Logion participates in Princeton Open Hackathon

This June 11-13, Logion participated in Princeton’s Open Hackathon, an event jointly held by Princeton, Nvidia, and Open ACC Organization. The Princeton Open Hackathon is a multi-day event intended to assist computational research projects in accelerating and optimizing their code, specifically to run on Nvidia GPUs.

The Logion team at the Hackathon consisted of: Jacob Murel (Research Software Engineer for the Logion Project), Sepideh Khajehei (Nvidia), Mohamed Abdellatif (Princeton Research Computing), Anushka Acharya (Princeton Research Computing), and Mattie Niznik (Princeton Research Computing).
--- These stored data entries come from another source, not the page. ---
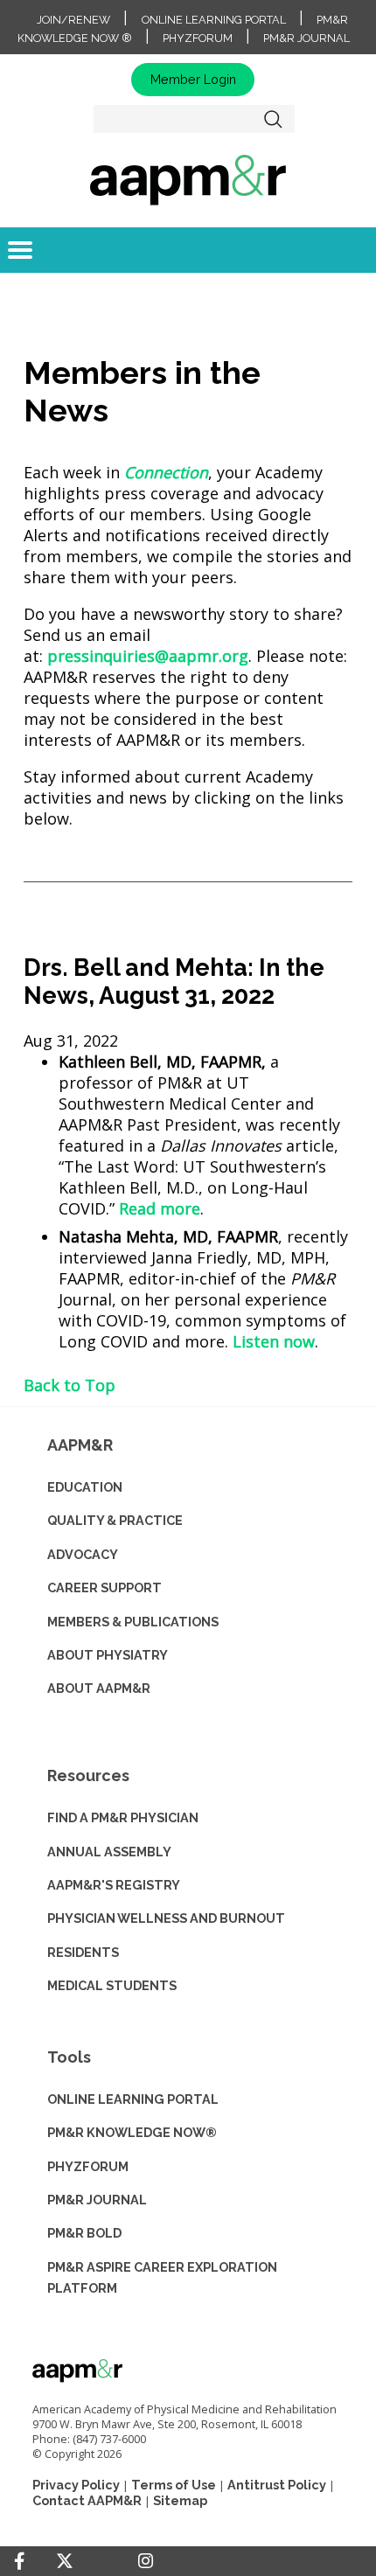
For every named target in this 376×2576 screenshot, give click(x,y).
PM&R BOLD (84, 2232)
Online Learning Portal (214, 19)
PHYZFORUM (88, 2166)
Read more (159, 1208)
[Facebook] (19, 2561)
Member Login (193, 79)
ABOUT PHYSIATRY (107, 1654)
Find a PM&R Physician (122, 1817)
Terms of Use (173, 2484)
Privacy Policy (76, 2484)
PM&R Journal (306, 38)
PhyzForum (198, 38)
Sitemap (180, 2500)
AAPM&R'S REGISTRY (113, 1884)
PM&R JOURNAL (97, 2199)
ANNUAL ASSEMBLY (109, 1851)
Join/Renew (73, 19)
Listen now (274, 1341)
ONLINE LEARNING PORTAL (133, 2099)
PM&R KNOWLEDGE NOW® (132, 2132)
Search (273, 119)
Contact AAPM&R (87, 2500)
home (188, 179)
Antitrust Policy (276, 2484)
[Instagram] (145, 2561)
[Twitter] (64, 2561)
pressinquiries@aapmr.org (147, 655)
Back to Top (69, 1385)
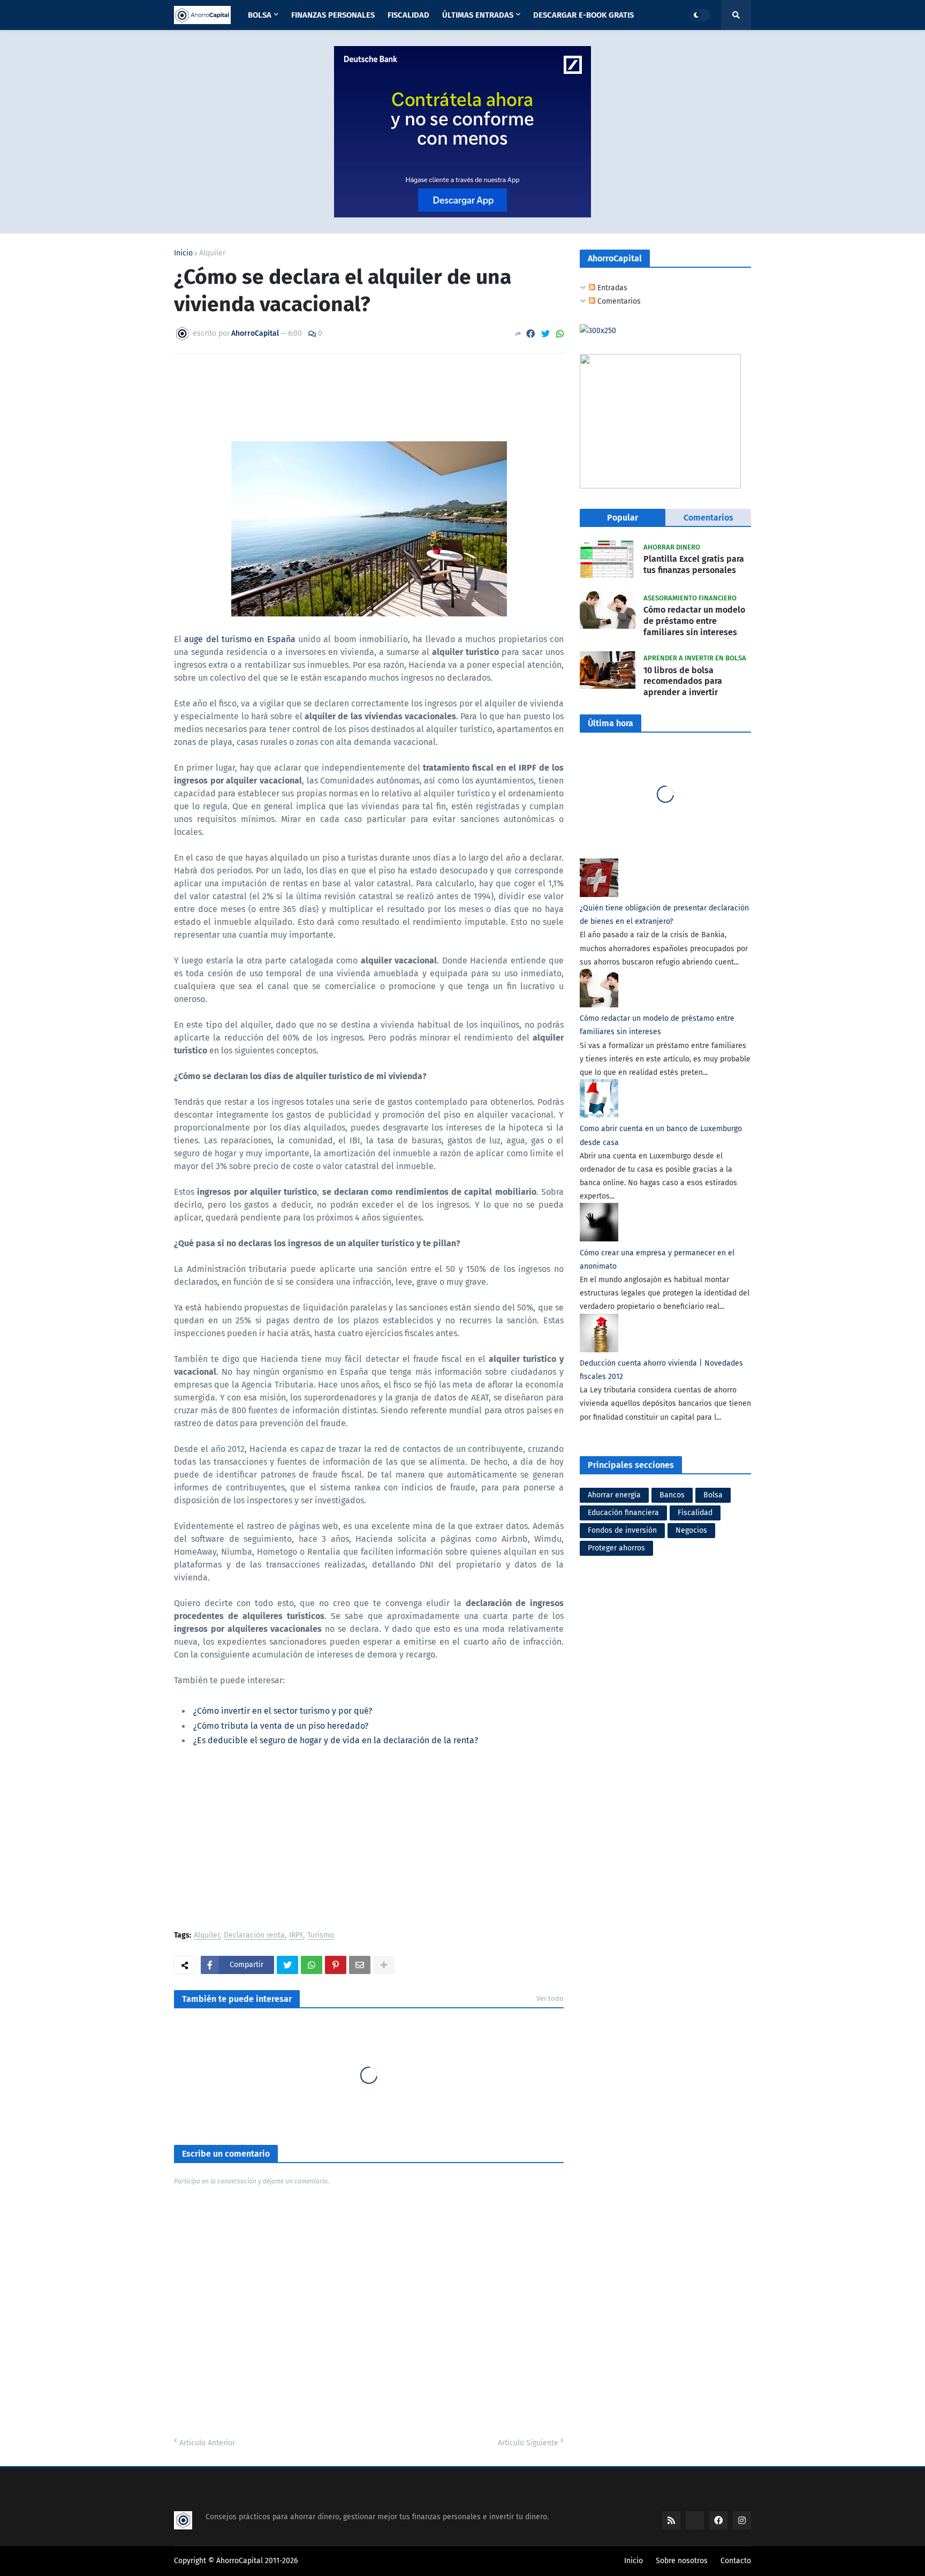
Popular (622, 518)
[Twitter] (545, 334)
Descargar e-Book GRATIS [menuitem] (583, 15)
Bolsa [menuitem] (259, 15)
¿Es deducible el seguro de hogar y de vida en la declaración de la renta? (335, 1740)
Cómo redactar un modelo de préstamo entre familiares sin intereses (694, 621)
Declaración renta (254, 1936)
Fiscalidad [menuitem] (408, 15)
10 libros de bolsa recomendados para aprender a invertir (682, 681)
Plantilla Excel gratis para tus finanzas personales (693, 564)
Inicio (183, 253)
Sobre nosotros (682, 2560)
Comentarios (618, 301)
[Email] (359, 1965)
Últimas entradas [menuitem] (477, 15)
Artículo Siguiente (528, 2442)
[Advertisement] (369, 1841)
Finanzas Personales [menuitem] (333, 15)
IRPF (296, 1936)
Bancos (672, 1495)
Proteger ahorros (616, 1548)
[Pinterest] (335, 1965)
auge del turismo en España (239, 639)
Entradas (611, 287)
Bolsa (713, 1495)
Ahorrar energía (614, 1495)
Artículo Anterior (207, 2442)
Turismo (320, 1936)
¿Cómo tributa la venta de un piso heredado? (280, 1726)
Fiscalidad (695, 1512)
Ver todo (550, 1998)
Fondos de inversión (622, 1530)
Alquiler (212, 253)
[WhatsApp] (560, 334)
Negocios (691, 1530)
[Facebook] (530, 334)
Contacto (736, 2560)
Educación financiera (623, 1512)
Together, they optimized code for Logion’s error detection and correction algorithm.

Their efforts led to an approximately 6x speed-up in Logion’s error detection code on the Nvidia A100 and H100 GPUs used on Princeton’s HPC cluster. According to the Hackathon’s evaluative metrics, this equates to saving approximately 217,000 kWh per year (~$39,000 per year) if Logion’s error detection code ran 24/7/365 on Princeton’s cluster.

While the Hackathon team largely focused on runtime optimization, they nevertheless refactored code to improve the quality of Logion’s results. Specifically, the team implemented a blacklist of words and characters through which model results are filtered. These words and characters had been previously identified by Logion-affiliated philologists—notably Johannes Haubold—as persistently inaccurate and unsound conjectures. Improvements like this show how the Logion Project uses philological insights to inform language model code designed for premodern Greek.

Both the code speed-up and fine-tuned results will improve user experience of the Logion app. Currently, the Logion desktop application is undergoing user testing. Its web version, which is designed to run on Princeton’s GPU cluster, is in development.